▶ WHAT TO WORK ON
In the entries below, find every line with "agent" and copy it.

▶ INFORMATION GIVEN
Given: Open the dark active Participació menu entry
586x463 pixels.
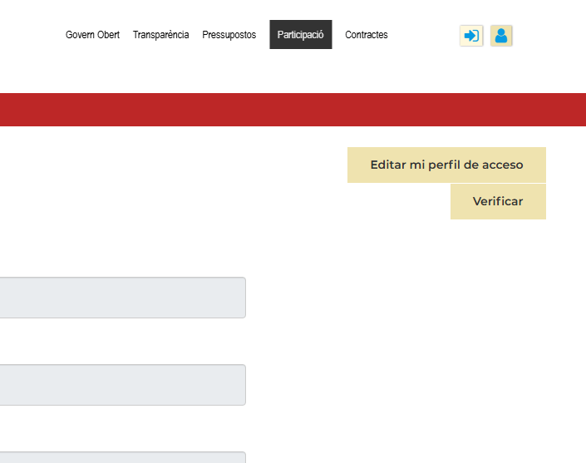Looking at the screenshot, I should point(300,35).
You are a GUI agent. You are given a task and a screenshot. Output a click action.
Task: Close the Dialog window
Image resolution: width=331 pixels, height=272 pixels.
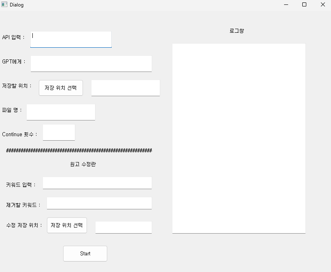[x=323, y=5]
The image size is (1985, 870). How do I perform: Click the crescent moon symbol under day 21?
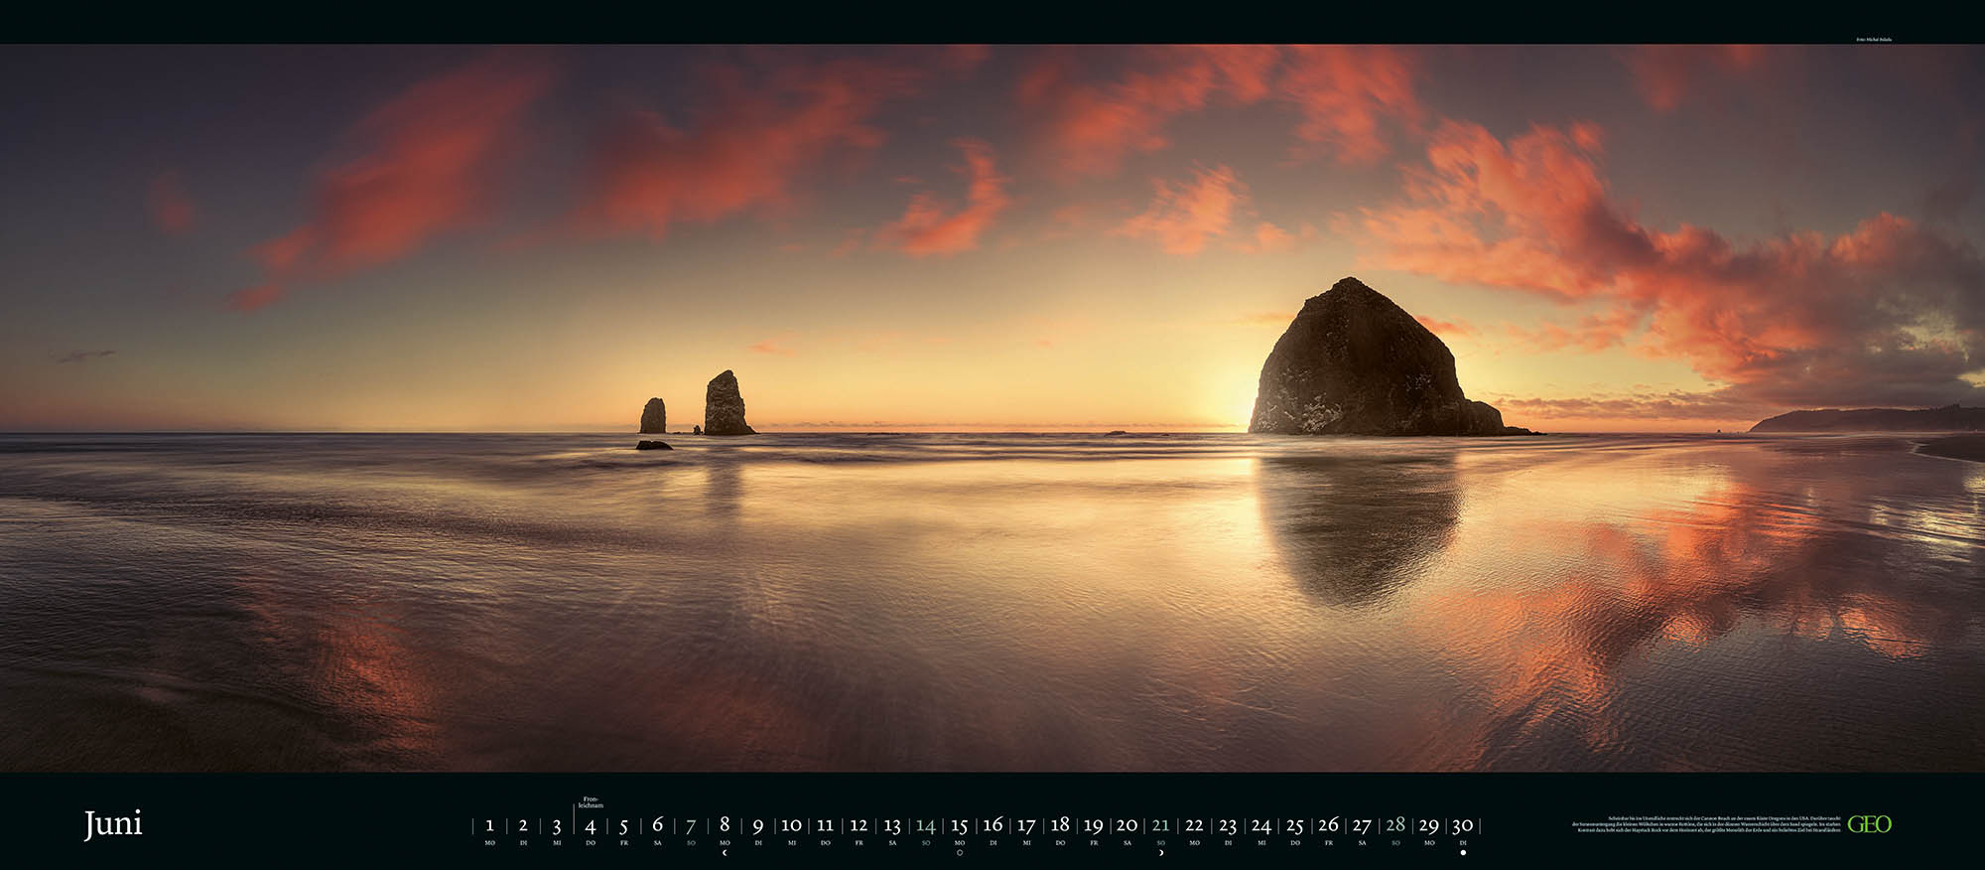1161,852

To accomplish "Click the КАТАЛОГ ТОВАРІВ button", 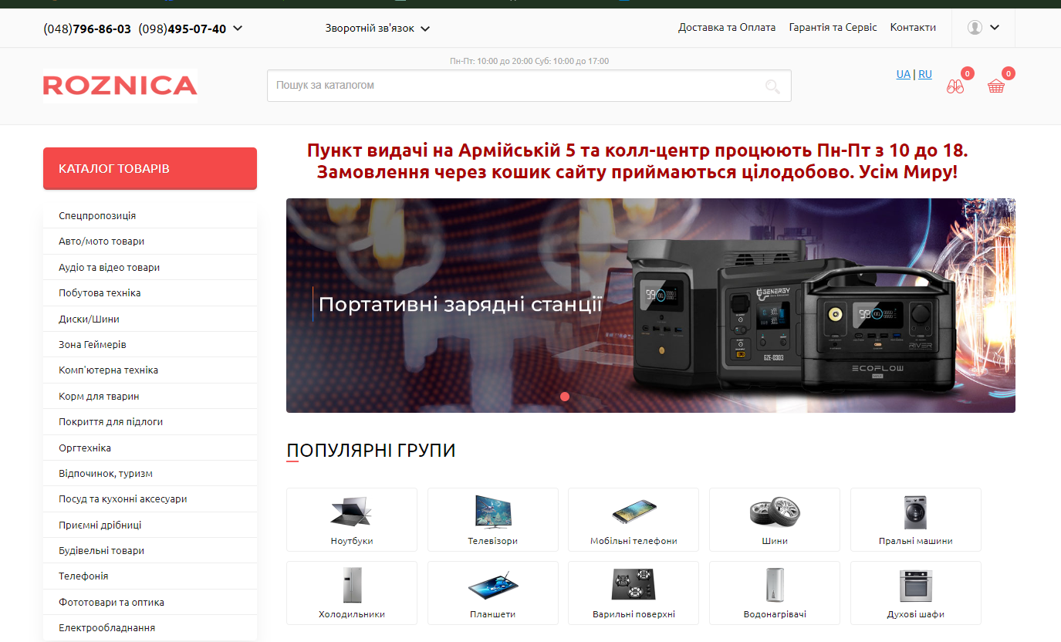I will pyautogui.click(x=150, y=168).
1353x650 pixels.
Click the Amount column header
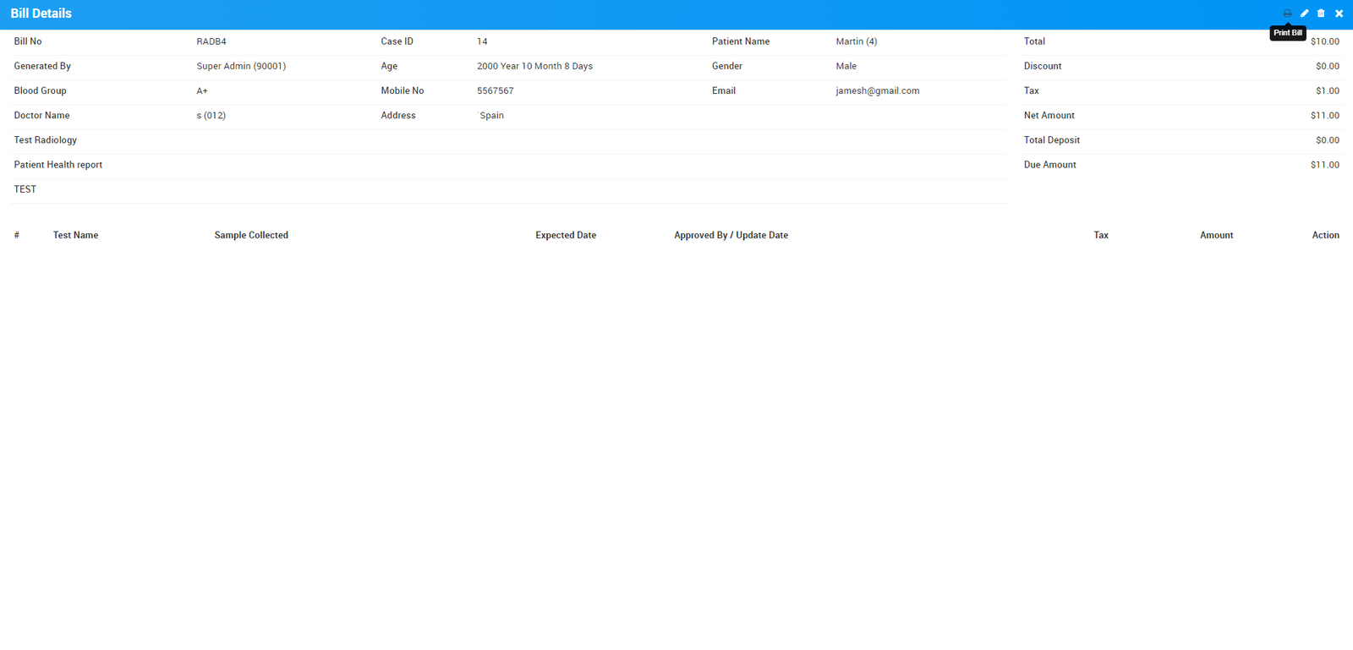click(1216, 235)
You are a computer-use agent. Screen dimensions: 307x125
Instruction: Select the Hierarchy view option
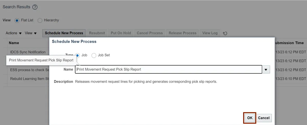tap(40, 20)
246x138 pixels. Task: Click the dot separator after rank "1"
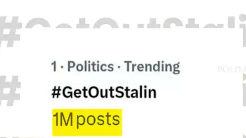62,67
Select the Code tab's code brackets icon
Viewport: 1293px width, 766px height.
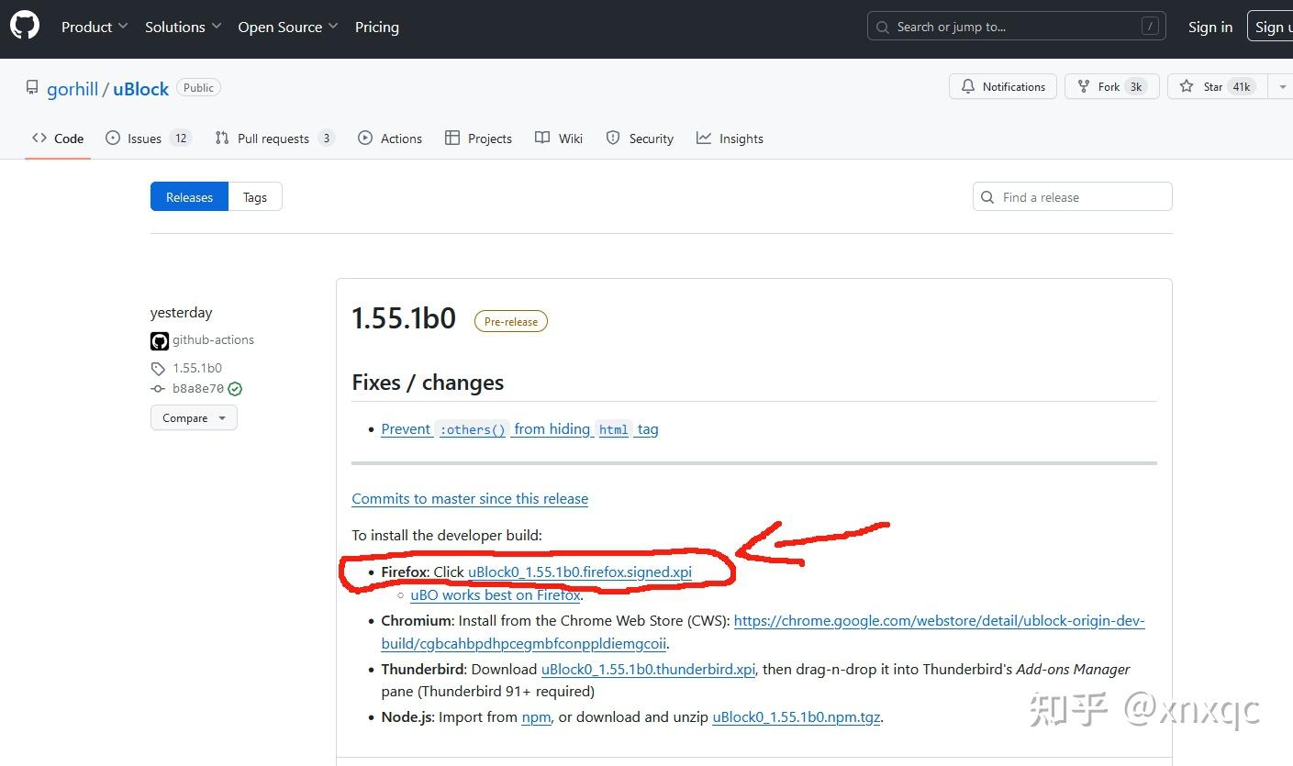pos(38,138)
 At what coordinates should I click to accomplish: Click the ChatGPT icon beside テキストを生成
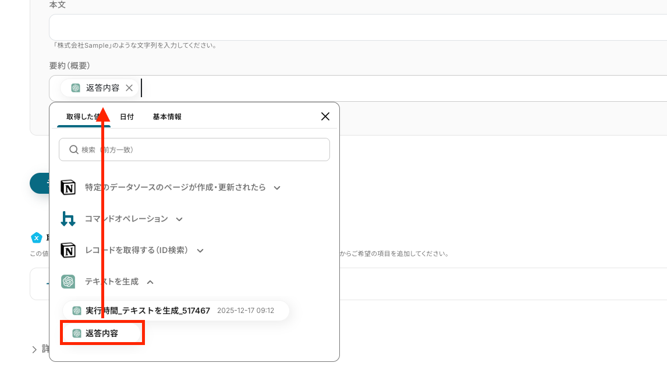tap(68, 282)
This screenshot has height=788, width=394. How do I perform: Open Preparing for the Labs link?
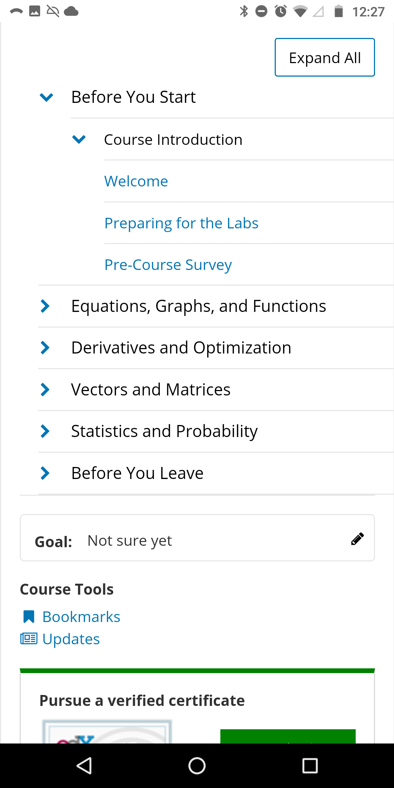(x=181, y=223)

▶ SOLVED EXERCISE
You are a GUI agent. You are given a task and a screenshot. Output a click action.
You are a computer-use agent. Screen dimensions: 307x125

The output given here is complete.